Abstract
Background:
Nanocarriers could deliver significantly higher amounts of antigen to antigen-presenting cells (APCs), which have great potential to stimulate humoral and cellular response in cancer immunotherapy. Thereafter, silica solid nanosphere (SiO2) was prepared, and a model antigen (ovalbumin, OVA) was covalently conjugated on the surface of SiO2 to form nanovaccine (OVA@SiO2). And the application of OVA@SiO2 for cancer immunotherapy was evaluated.
Materials and methods:
SiO2 solid nanosphere was prepared by the Stöber method, then successively aminated by aminopropyltriethoxysilane and activated with glutaraldehyde.

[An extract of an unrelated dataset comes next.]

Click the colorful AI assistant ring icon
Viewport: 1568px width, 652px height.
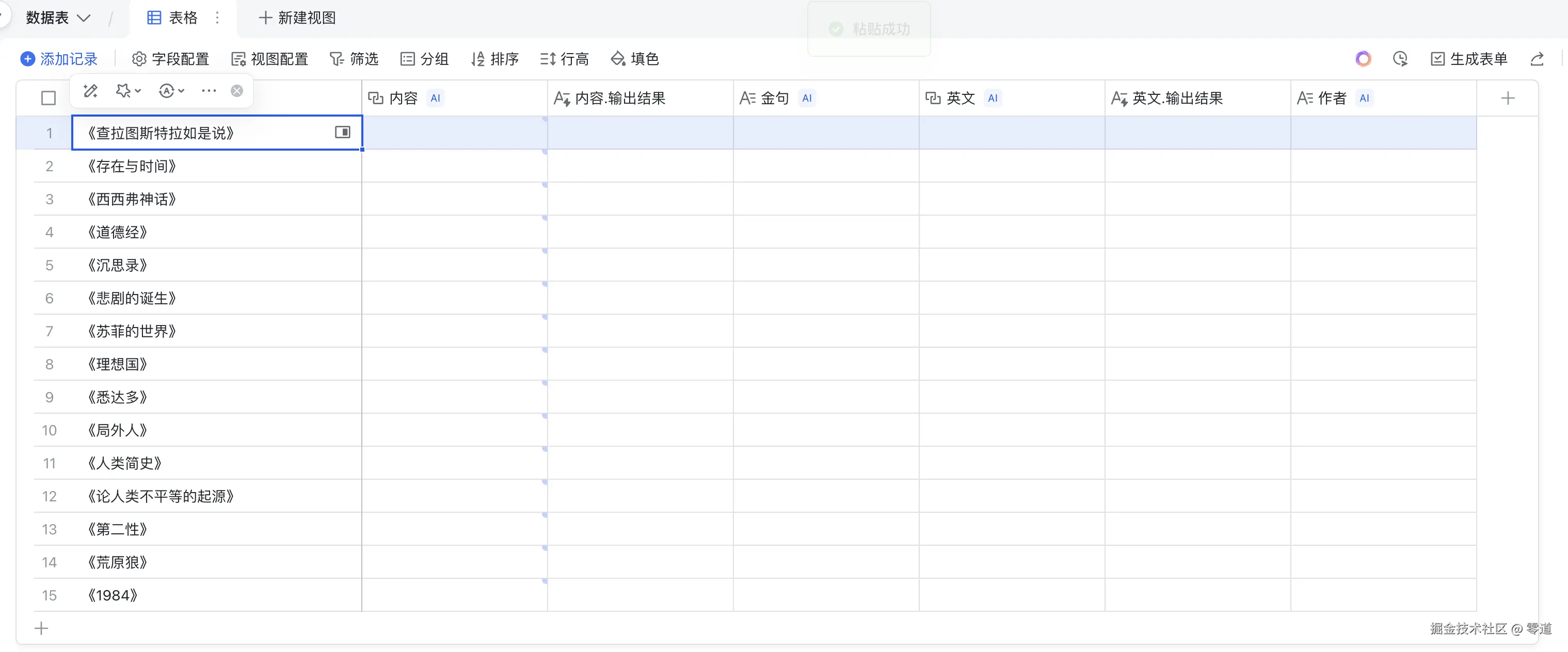1363,58
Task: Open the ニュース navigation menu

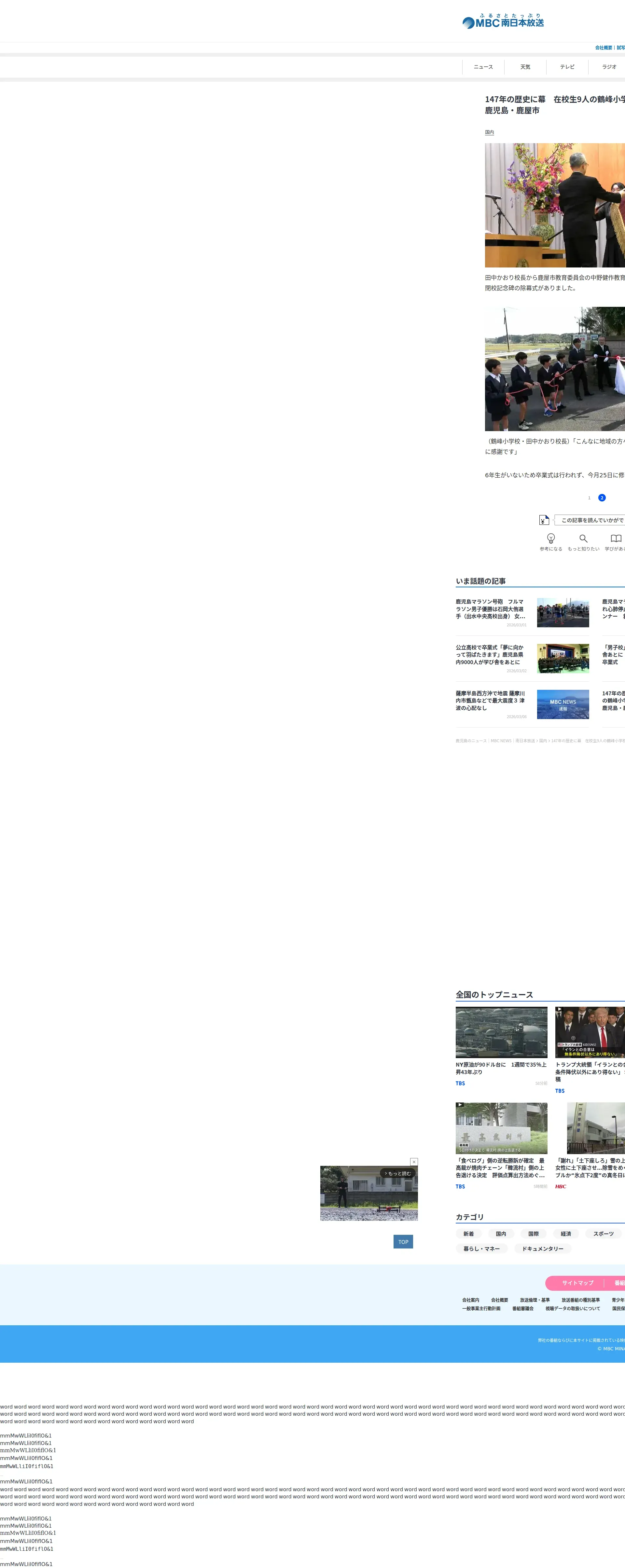Action: (483, 67)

OVA was covalently conjugated on the surface of activated SiO2 to obtain nanovaccine (OVA@SiO2). Dynamic light scattering, scanning electron microscope, and transmission electron microscope were conducted to identify the size distribution, zeta potential and morphology of OVA@SiO2. The OVA loading capacity was investigated by varying glutaraldehyde concentration. The biocompatibility of OVA@SiO2 to DC2.4 and RAW246.7 cells was evaluated by a Cell Counting Kit-8 assay. The uptake of OVA@SiO2 by DC2.4 and its internalization pathway were evaluated in the absence or presence of different inhibitors. The activation and maturation of bone marrow-derived DC cells by OVA@SiO2 were also investigated. Finally, the in vivo transport of OVA@SiO2 and its toxicity to organs were appraised.
Results:
All results indicated the successful covalent conjugation of OVA on the surface of SiO2. The as-prepared OVA@SiO2 possessed high antigen loading capacity, which had good biocompatibility to APCs and major organs. Besides, OVA@SiO2 facilitated antigen uptake by DC2.4 cells and its cytosolic release. Noteworthily, OVA@SiO2 significantly promoted the maturation of dendritic cells and up-regulation of cytokine secretion by co-administration of adjuvant CpG-ODN.
Conclusion:
The as-prepared SiO2 shows promising potential for use as an antigen delivery carrier.